Former West End actress and singer Daniele Coombe owns the Exeter franchise for Monkey Music, which offers music classes for pre-school children and their parents. She explains why she decided to become a franchisee
"I was born and grew up in south Devon, but moved to London to study drama when I was 16. After graduating, I performed in such West End shows as Sunset Boulevard, Oliver, My Fair Lady, Sound of Music, Beauty and the Beast, Acorn Antiques: The Musical and Priscilla Queen of the Desert.
"I'd lived in London for more than 20 years and my son was approaching secondary school age. After many hectic years living in London, I also wanted to spend more time with my family, so the time seemed right to move back to my Devon roots.
"I'd known of Monkey Music since taking my son to classes when he was a baby, which he loved. Then I became a teacher for the Chelsea Monkey Music franchise - so I knew the business well, as customer and as a teacher.

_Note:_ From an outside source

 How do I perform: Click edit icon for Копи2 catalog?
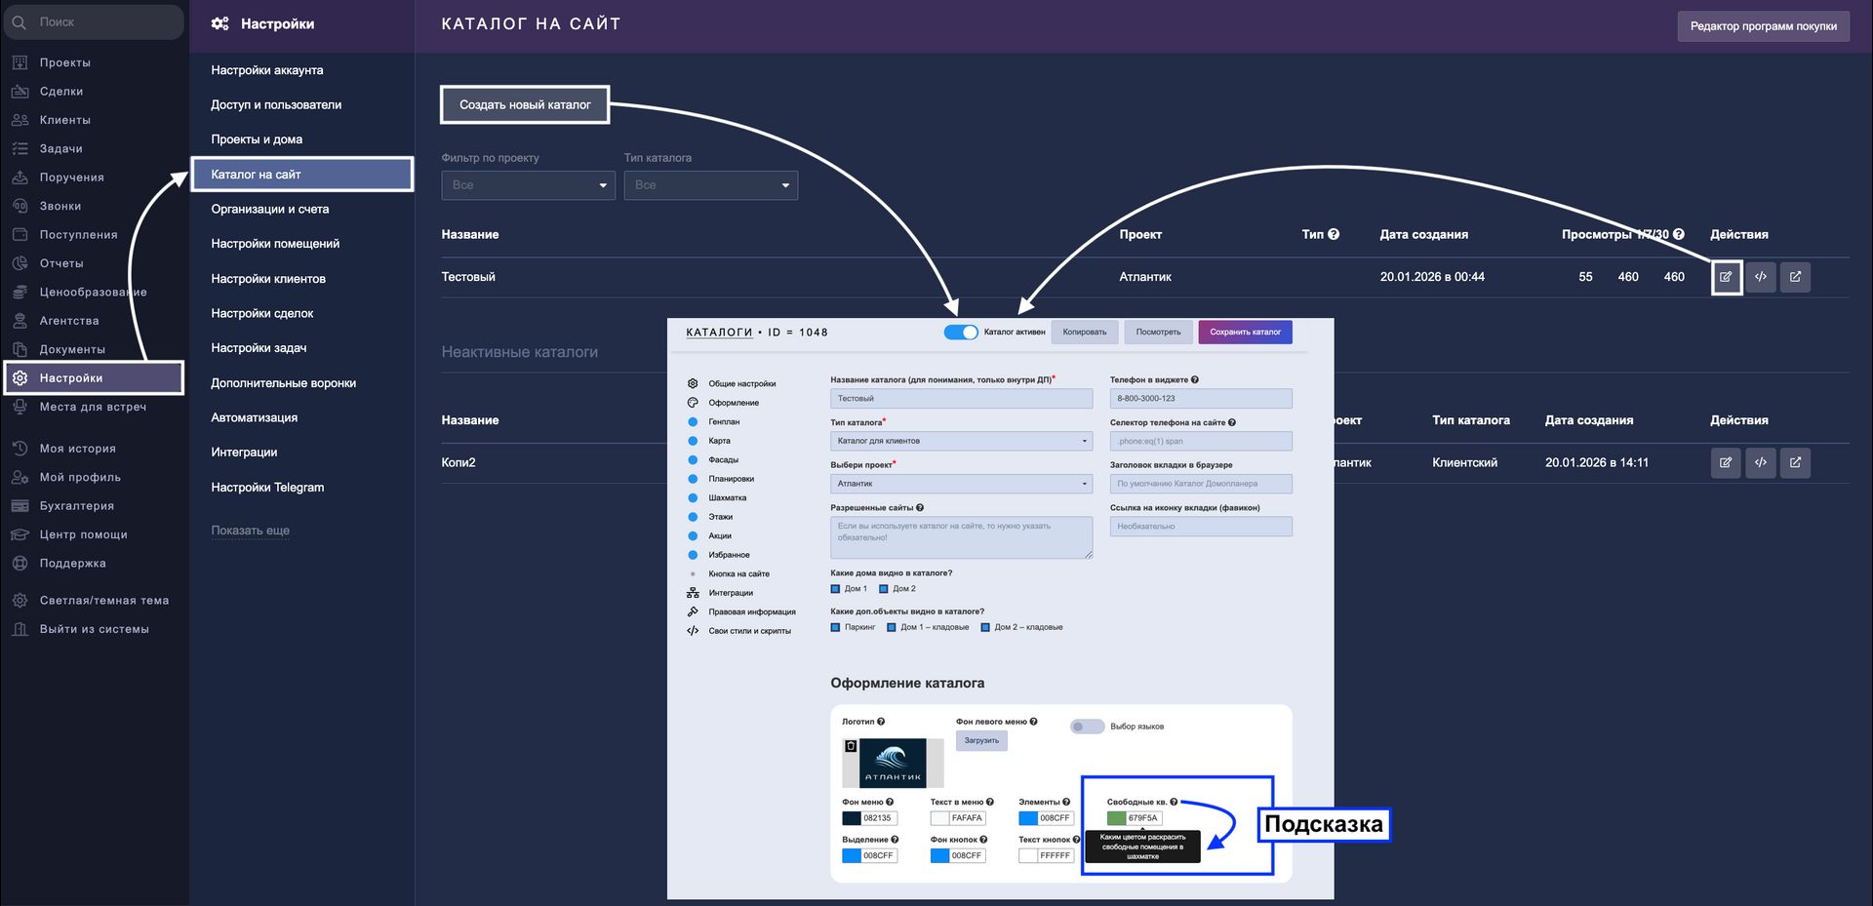point(1725,462)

"Monkey Music turned 25 years old in 2018, and more than 50 Music Monkey franchisees hold classes in more than 300 venues across the country. Around 11,500 families attend classes each week.
"I decided to become a franchisee because I wanted to be my own boss, while using a tried and tested business model. I also needed support and guidance with certain aspects of running a business.

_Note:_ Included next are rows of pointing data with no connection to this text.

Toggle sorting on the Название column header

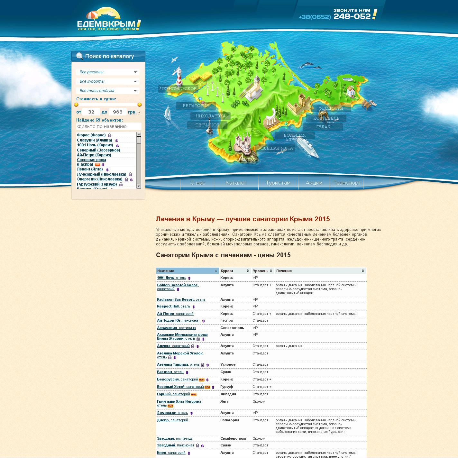click(x=216, y=271)
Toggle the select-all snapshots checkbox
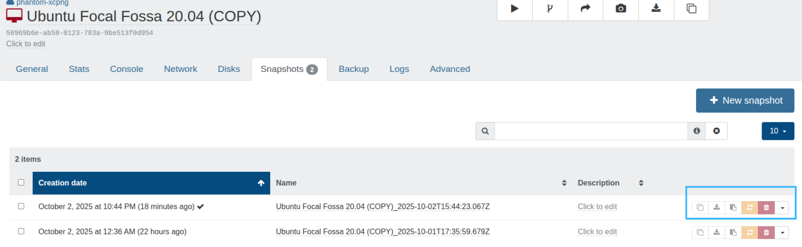Viewport: 802px width, 247px height. tap(21, 183)
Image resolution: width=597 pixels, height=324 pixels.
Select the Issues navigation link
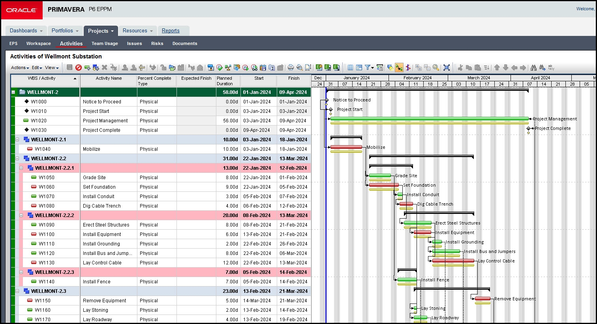134,43
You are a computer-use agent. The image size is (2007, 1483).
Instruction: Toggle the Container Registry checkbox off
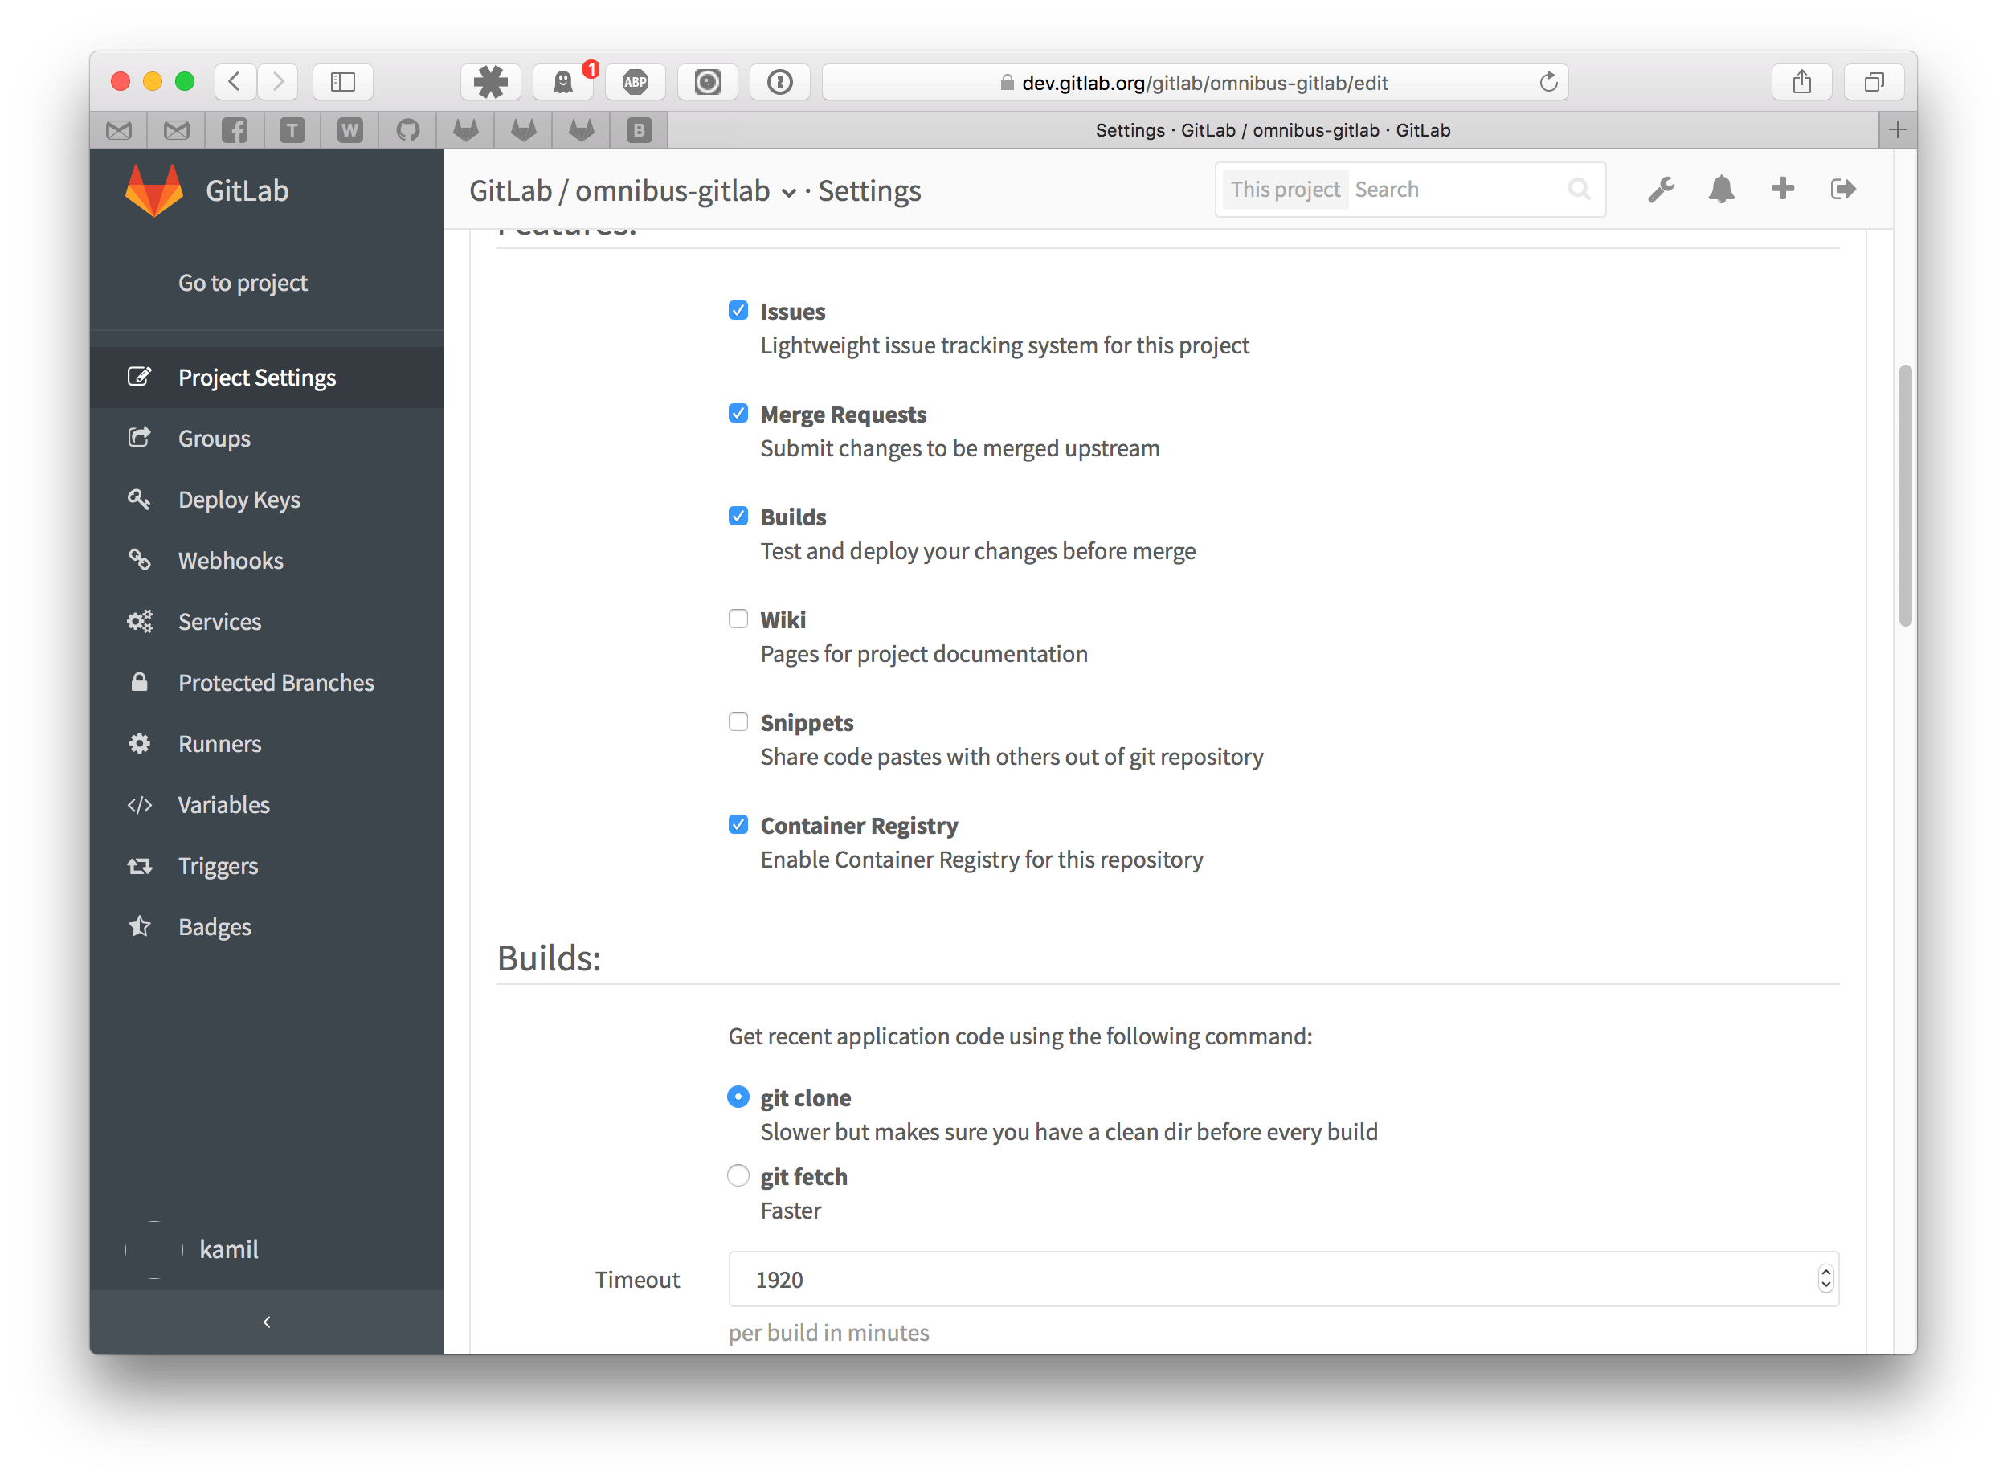tap(737, 826)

"When I bought my franchise, my partner Mark and I devised a five-year plan, which, with the approval of the franchise owner, involved running our Exeter Monkey Music franchise while still living in London, using Devon-based teachers for the first few years. That would give us the chance to establish the business and find a new home and schools for the kids in Devon.
"For obvious reasons, the franchisor has a strict policy when recruiting franchisees. Being known to them made things quicker, but I still had to provide the franchisor with a formal note of interest and undergo a lengthy interview process to assess my ability to run the business.

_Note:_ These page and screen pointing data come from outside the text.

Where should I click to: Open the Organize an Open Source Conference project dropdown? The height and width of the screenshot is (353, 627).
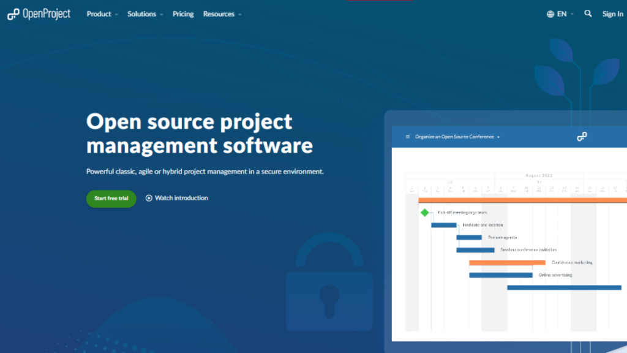(456, 137)
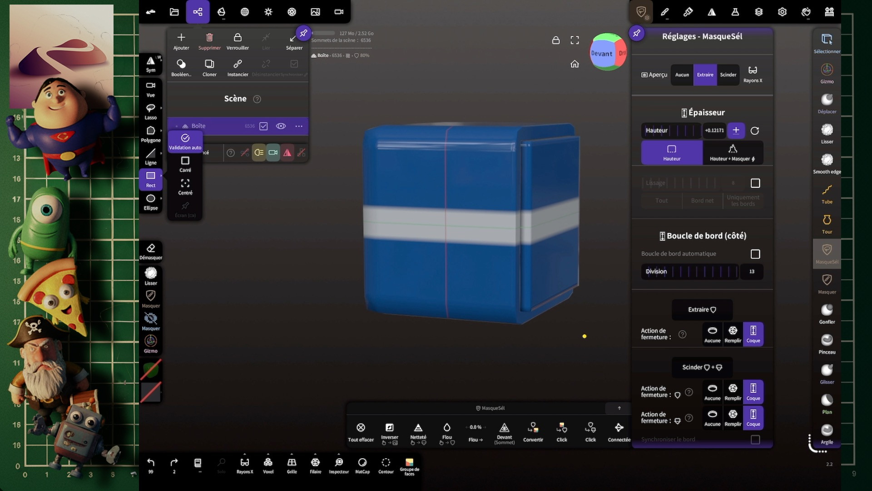Select the Ellipse selection shape
Screen dimensions: 872x491
click(x=150, y=201)

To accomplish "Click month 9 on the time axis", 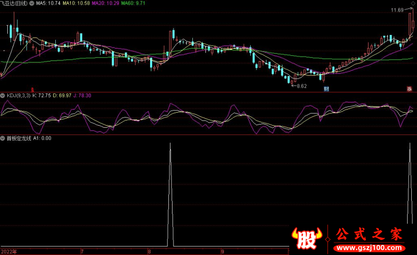I will [222, 251].
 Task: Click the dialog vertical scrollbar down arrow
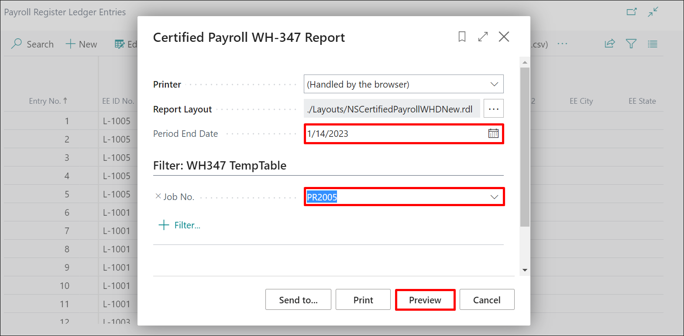tap(525, 270)
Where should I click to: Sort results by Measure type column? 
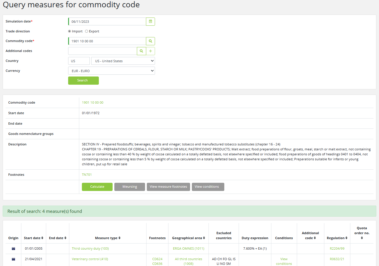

"We carried out thorough research of our territory and produced our business plan. I also had to undergo necessary checks and complete compulsory training on such things as health and safety, child protection and first aid. An initial week of business training at Monkey Music head office gave me the tools and new skills I needed.
Franchise support and training
"I was lucky enough to have a well-paid job and could therefore cover most of the costs, although I also took out a bank loan. I had to pay an initial franchise fee of about £10k and set-up fee of £2k, but I was fully aware of the business potential.
"I hired a solicitor to look at the franchise agreement before signing it, and spoke to other franchisees, but as I say, I already knew the business very well.
"The franchisor helped me to set up my website and provides ongoing marketing support. There are also lots of ongoing training opportunities to meet with other franchisees, for example at the annual conference, franchisee forums, and special teacher training days for franchisees and teachers.
"A franchisee manager provides day-to-day support when necessary, and every year we have an in-depth annual review of our business plan with the franchise director. The franchise fee is 10% of turnover, and there is a 1.5% plus VAT advertising contribution.
"We eventually moved back to Devon in 2011 four years after buying the franchise, when our daughter was just three months old. Since then, the business has gone from strength to strength and I have started extra classes in several new areas in and around Exeter.
I loved every minute of performing in the West End, and hopefully I'll do it again one day, but for now I'm concentrating on my family and developing my business."
Daniele's three top tips
- "Be patient. It takes a long time to establish a new business, even when it's part of a well-known franchise."
- "Buying a franchise means you get extra support and training, but you still need to prove you have the skills to run a business."
- "Make sure you're financially comfortable when you get started, or continue working for someone else. It may take longer than expected to become profitable."